By Kristen Tracy
The bird flies from my hands and I’ve had
my chance, I think. My parents will never trust me
with a pet. Which reminds me of the chair
I accidentally burned in our garage. My
grandfather’s chair, crafted out of mahogany,
near which I was careless with matches and candles and
rolled magazines lit at one end. The smell
that comes from an old wooden chair, the way the
flames acted like fingers, feeling away the wood. I loved
the way the polish sizzled when I touched the flame
to it. I burned two of the legs into charcoal. I
had been responsible for the death of memory
they said. Stupid, my father would yell at me and promise
to never forgive me. And now I’ve lost
my bird and it’s out in the air catching
diseases that it doesn’t know about.

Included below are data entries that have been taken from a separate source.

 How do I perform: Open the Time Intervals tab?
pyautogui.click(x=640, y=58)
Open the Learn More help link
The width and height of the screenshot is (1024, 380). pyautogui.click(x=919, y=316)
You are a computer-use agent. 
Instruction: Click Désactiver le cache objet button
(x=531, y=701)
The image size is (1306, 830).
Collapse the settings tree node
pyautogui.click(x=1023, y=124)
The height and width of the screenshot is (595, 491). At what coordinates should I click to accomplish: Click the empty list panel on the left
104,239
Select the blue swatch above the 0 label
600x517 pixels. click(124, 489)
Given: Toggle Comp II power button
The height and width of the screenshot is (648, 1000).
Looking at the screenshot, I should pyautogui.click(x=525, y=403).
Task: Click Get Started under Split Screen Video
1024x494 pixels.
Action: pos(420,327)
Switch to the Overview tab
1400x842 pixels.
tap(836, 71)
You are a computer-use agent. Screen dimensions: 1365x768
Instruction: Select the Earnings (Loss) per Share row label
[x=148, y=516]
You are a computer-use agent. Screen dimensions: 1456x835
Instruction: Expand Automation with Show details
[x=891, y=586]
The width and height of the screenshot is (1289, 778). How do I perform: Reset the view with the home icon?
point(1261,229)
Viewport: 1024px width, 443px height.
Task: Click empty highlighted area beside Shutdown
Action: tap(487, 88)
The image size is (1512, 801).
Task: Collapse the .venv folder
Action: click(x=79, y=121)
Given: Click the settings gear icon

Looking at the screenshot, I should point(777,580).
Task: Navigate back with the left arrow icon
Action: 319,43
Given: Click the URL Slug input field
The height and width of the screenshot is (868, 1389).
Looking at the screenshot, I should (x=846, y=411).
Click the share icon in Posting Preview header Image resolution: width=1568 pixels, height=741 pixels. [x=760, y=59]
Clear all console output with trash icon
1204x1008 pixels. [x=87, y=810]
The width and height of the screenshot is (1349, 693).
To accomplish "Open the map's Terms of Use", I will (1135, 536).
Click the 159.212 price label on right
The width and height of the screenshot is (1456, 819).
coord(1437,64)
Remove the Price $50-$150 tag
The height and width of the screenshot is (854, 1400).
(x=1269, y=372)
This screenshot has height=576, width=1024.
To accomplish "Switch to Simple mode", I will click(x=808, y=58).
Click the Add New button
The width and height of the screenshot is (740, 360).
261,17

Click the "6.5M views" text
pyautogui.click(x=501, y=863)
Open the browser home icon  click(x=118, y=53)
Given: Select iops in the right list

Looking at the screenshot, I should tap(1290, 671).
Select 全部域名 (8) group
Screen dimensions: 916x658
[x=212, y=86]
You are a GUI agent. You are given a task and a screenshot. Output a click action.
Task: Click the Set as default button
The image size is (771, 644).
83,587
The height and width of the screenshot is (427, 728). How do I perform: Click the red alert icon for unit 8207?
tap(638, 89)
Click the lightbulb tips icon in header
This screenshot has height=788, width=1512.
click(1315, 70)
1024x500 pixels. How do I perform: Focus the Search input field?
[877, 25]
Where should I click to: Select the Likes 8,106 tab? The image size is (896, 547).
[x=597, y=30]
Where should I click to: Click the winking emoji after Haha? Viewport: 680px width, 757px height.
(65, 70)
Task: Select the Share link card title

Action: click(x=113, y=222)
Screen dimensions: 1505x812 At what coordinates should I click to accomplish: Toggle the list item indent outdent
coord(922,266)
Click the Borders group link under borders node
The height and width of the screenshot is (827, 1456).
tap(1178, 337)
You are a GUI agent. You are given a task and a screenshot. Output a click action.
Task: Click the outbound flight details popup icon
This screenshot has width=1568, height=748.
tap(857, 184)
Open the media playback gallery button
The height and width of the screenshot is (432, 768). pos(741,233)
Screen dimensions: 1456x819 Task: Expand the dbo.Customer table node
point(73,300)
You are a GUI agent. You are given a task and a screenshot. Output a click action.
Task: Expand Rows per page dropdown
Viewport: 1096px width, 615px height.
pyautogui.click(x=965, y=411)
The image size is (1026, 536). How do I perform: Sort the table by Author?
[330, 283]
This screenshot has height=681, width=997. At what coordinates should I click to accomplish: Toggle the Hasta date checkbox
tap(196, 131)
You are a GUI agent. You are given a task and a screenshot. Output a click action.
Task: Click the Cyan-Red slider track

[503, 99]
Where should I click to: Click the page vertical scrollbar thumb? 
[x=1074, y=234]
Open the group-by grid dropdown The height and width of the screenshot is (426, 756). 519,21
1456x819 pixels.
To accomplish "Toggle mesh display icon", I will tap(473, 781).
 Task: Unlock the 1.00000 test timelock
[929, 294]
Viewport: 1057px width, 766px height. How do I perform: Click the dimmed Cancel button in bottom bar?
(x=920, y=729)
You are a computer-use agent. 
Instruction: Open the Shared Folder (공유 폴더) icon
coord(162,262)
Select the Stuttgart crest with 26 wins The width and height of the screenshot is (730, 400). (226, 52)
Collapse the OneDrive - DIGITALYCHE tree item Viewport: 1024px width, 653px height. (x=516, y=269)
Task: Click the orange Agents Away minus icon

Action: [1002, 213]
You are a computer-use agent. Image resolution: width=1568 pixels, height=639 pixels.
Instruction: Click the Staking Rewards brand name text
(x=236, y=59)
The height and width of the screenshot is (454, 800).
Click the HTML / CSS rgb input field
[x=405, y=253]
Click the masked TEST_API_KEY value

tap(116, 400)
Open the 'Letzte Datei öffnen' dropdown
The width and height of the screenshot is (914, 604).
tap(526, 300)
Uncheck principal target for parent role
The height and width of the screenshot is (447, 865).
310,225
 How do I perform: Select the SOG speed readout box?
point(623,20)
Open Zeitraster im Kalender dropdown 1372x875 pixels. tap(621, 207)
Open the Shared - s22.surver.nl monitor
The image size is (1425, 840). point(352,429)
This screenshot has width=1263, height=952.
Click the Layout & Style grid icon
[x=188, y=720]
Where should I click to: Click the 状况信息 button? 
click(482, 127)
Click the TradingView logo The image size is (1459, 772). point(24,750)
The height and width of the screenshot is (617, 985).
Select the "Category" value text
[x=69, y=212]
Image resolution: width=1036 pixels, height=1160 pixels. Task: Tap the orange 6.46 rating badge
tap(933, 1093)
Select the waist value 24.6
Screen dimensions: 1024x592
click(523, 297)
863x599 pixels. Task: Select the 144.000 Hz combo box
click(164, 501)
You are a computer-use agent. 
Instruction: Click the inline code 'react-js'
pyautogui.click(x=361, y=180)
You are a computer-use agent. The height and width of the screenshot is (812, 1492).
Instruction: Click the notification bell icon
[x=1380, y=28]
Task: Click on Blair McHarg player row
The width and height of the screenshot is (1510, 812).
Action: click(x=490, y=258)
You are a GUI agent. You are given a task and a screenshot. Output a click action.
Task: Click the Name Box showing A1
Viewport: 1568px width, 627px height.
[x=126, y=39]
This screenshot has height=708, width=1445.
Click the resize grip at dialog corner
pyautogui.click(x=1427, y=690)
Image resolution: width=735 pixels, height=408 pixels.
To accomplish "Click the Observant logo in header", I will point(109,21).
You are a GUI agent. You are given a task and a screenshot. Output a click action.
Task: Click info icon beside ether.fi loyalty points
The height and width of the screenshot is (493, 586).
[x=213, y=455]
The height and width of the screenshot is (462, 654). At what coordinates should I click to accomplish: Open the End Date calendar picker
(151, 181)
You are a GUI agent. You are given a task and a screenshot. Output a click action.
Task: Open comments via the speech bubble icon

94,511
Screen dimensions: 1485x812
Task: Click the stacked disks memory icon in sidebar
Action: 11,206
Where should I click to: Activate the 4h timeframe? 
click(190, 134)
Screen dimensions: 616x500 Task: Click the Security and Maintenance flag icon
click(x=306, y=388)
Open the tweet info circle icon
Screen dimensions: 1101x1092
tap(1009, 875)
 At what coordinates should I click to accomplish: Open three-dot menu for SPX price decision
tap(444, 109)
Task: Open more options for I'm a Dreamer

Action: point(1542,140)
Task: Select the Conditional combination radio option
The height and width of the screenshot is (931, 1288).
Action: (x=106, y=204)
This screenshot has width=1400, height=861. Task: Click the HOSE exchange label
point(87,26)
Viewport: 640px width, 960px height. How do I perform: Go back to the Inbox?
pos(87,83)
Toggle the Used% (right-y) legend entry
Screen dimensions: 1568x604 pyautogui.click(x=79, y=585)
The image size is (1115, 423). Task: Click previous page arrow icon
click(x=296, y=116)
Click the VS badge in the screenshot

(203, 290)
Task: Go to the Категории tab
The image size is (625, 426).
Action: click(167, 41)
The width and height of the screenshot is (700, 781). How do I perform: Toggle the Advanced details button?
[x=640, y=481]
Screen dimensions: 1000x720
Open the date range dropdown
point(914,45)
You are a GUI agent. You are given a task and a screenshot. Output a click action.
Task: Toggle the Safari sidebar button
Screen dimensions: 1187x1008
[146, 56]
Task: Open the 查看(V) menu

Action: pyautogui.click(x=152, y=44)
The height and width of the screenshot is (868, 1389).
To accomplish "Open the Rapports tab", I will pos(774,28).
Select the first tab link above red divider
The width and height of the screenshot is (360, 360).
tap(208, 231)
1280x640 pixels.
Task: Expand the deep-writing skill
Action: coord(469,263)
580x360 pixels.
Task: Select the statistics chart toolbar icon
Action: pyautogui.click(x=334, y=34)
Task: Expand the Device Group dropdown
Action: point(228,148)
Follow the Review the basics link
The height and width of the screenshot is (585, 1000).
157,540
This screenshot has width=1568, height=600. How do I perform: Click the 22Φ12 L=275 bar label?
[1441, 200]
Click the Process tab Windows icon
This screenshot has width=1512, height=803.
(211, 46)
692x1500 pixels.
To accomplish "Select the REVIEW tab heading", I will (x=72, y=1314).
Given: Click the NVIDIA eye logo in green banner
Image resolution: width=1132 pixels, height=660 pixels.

It’s
landing all wrong in the trees, perching where
sparrows or robins belong and standing out
with its bright yellow body and green trim.
What will she eat? For weeks my mother complained
about the starlings nesting at the end of our gutter.
Garbage birds, she called them once. I treat most things
with care, and I feel bad about the chair. I know
That I have lousy moments. I can’t alchemize
anything back out of air or smoke. My mother
went to beat the fire out with a long-strawed broom.
I was grabbing the air with my fists for inches, feet, and
the diameter of entire planets after my bird lifted off.
She slapped the broom on the concrete floor when
the straw caught fire. She pressed her lips to
my father’s neck and then pulled back an inch
to whisper everything that I had done. My parents
keep the chair, as disfigured and worthless as it is, they
keep it in the garage still. They never sat on it anyway,
and I’m sorry that I tempt the outcome of things.
No sorries come from them afterwards. They are cold
and I do not speak. To be beautiful could be the mark
of heredity or luck and there is nothing I can do
for my bird. Not ever her instincts
of hunger or home will bring her back.